■ **Do this**:
Rewrite every one of the rows below as a numbered list, dropping any blank lines.

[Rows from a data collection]
● ● ● ● ●
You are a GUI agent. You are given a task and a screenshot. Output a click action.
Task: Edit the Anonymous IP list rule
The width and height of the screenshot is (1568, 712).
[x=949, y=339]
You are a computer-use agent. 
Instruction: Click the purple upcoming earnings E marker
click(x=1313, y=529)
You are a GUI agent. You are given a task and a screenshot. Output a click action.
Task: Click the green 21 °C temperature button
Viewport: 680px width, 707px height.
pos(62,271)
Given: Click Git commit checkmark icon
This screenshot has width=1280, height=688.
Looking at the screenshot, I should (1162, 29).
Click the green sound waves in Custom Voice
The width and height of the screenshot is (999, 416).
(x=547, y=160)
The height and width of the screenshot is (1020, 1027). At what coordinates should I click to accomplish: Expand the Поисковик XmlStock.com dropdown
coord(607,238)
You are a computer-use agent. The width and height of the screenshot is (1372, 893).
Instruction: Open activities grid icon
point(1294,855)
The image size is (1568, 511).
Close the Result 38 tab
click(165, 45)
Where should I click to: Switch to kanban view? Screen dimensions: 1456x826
● ● ● ● ●
■ **Complete output**:
1. You are a GUI agent. You are given a task and a screenshot. Output a click action.
2. Task: Edit the Anonymous IP list rule
3. The width and height of the screenshot is (1568, 712).
4. [x=949, y=339]
5. You are a computer-use agent. 
6. Instruction: Click the purple upcoming earnings E marker
7. click(x=1313, y=529)
8. You are a GUI agent. You are given a task and a screenshot. Output a click action.
9. Task: Click the green 21 °C temperature button
10. Viewport: 680px width, 707px height.
11. pos(62,271)
12. Given: Click Git commit checkmark icon
13. This screenshot has width=1280, height=688.
14. Looking at the screenshot, I should (1162, 29).
15. Click the green sound waves in Custom Voice
16. The width and height of the screenshot is (999, 416).
17. (x=547, y=160)
18. The height and width of the screenshot is (1020, 1027). At what coordinates should I click to accomplish: Expand the Поисковик XmlStock.com dropdown
19. coord(607,238)
20. You are a computer-use agent. The width and height of the screenshot is (1372, 893).
21. Instruction: Open activities grid icon
22. point(1294,855)
23. The image size is (1568, 511).
24. Close the Result 38 tab
25. click(165, 45)
26. Where should I click to: Switch to kanban view? Screen dimensions: 1456x826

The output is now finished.